(Rows from a dataset)
——————————
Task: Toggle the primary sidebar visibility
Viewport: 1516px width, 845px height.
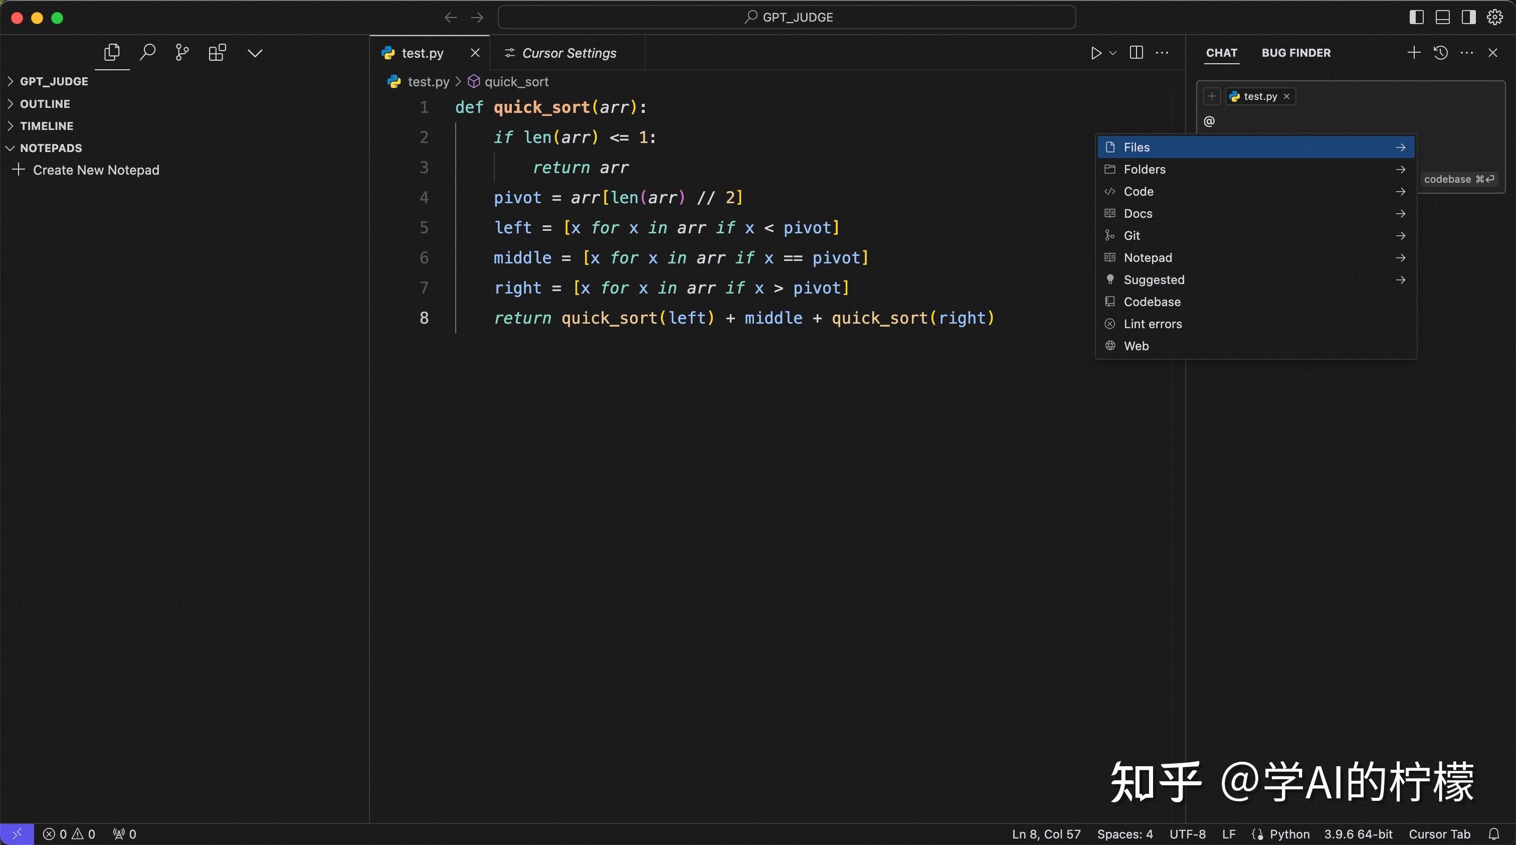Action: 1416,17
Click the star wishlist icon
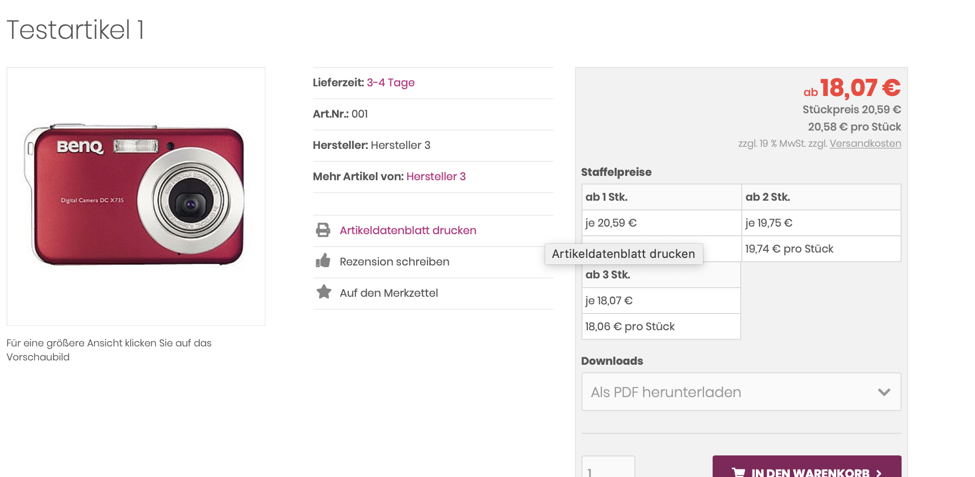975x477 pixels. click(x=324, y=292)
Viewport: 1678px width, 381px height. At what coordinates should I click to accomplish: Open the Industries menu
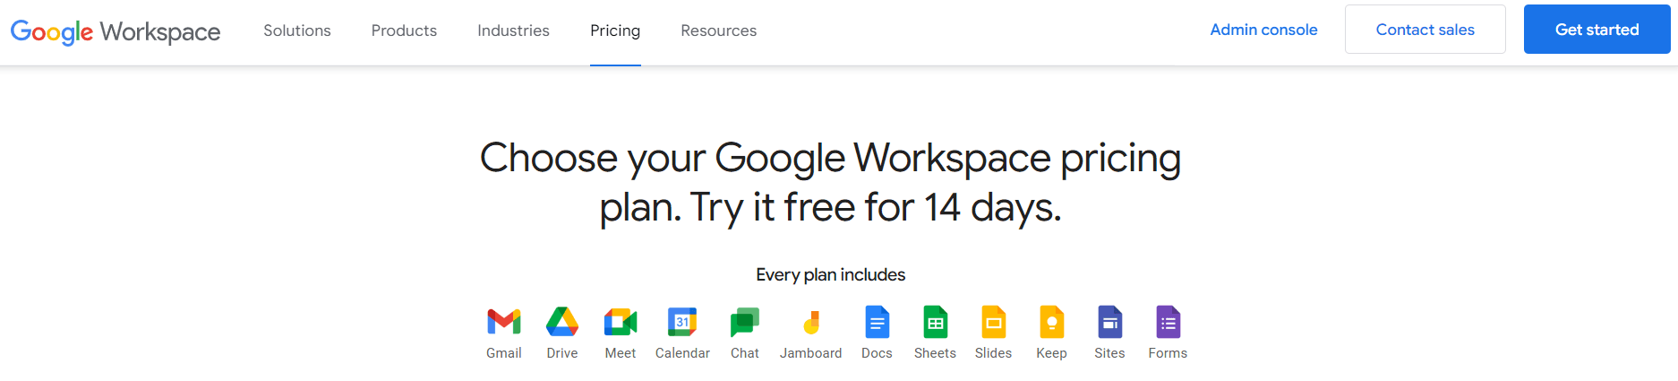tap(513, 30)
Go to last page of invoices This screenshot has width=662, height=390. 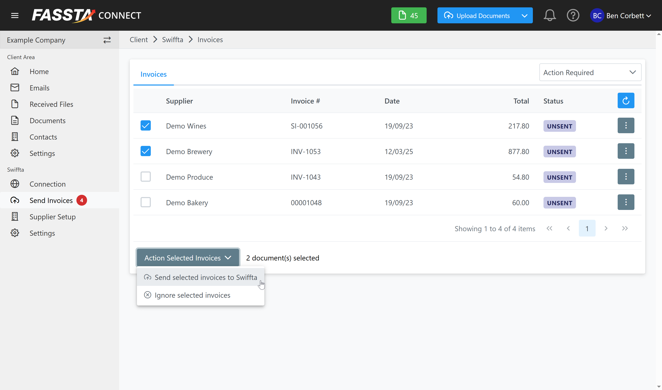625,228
——————————
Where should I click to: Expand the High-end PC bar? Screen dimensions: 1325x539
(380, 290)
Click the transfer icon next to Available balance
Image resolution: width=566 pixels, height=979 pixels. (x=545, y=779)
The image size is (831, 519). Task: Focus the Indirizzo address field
——————————
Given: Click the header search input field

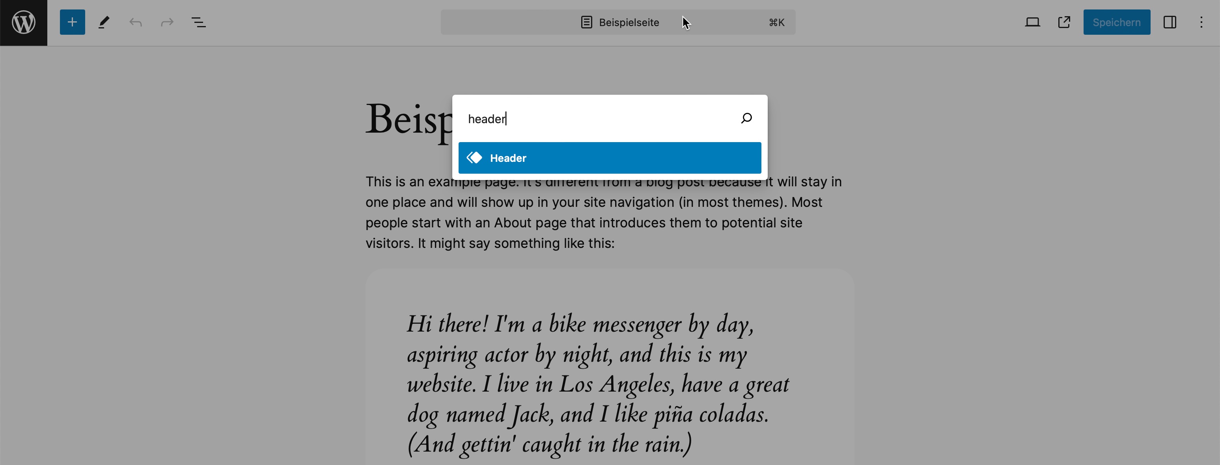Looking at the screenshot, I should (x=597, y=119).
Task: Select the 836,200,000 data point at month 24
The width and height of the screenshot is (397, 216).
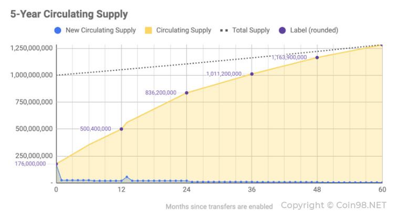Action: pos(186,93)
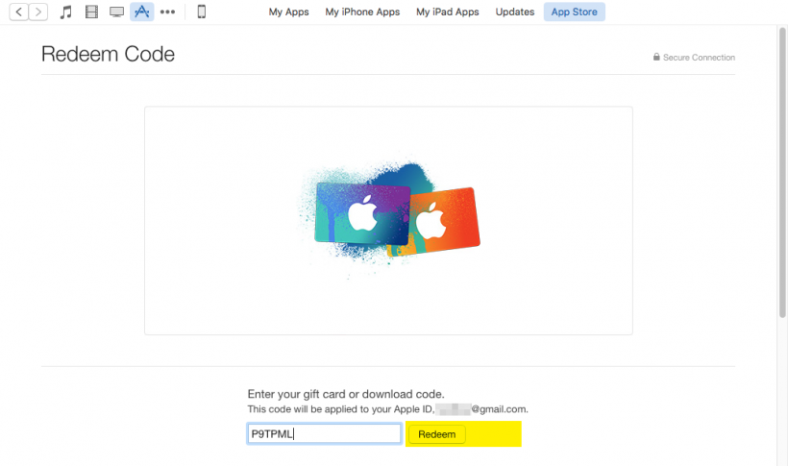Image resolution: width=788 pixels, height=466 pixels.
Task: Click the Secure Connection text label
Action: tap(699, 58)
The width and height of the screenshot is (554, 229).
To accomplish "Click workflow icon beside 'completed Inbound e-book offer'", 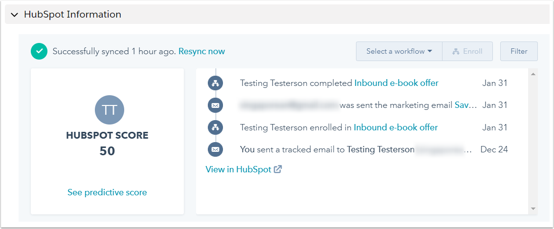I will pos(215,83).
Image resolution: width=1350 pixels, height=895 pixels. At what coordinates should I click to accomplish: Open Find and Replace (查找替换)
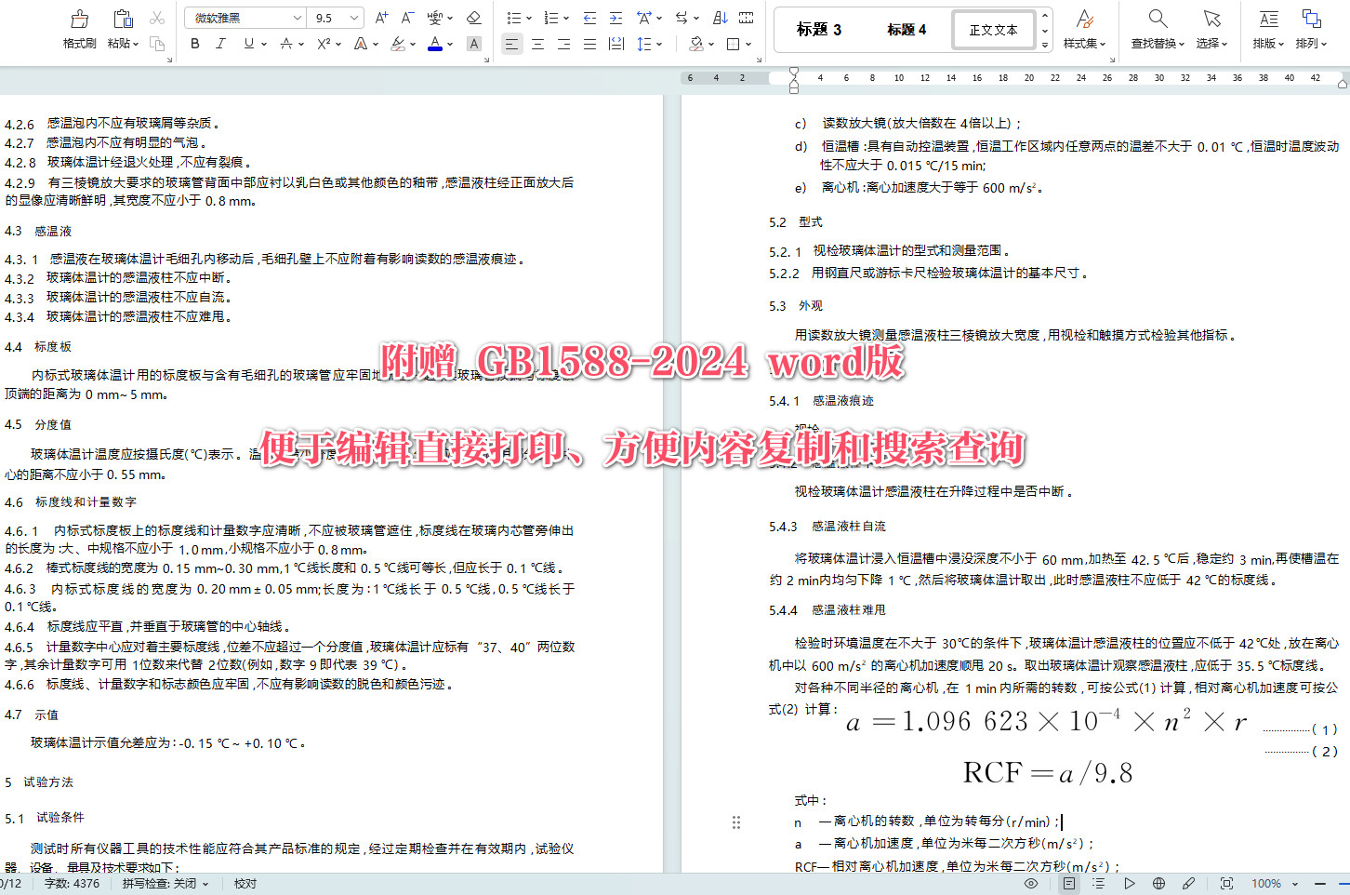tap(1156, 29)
——————————
Filter the listing above down to every line that contains the string "field", matching case exactly.

The image size is (831, 519). Task: Focus the Indirizzo address field
Given: Click the header search input field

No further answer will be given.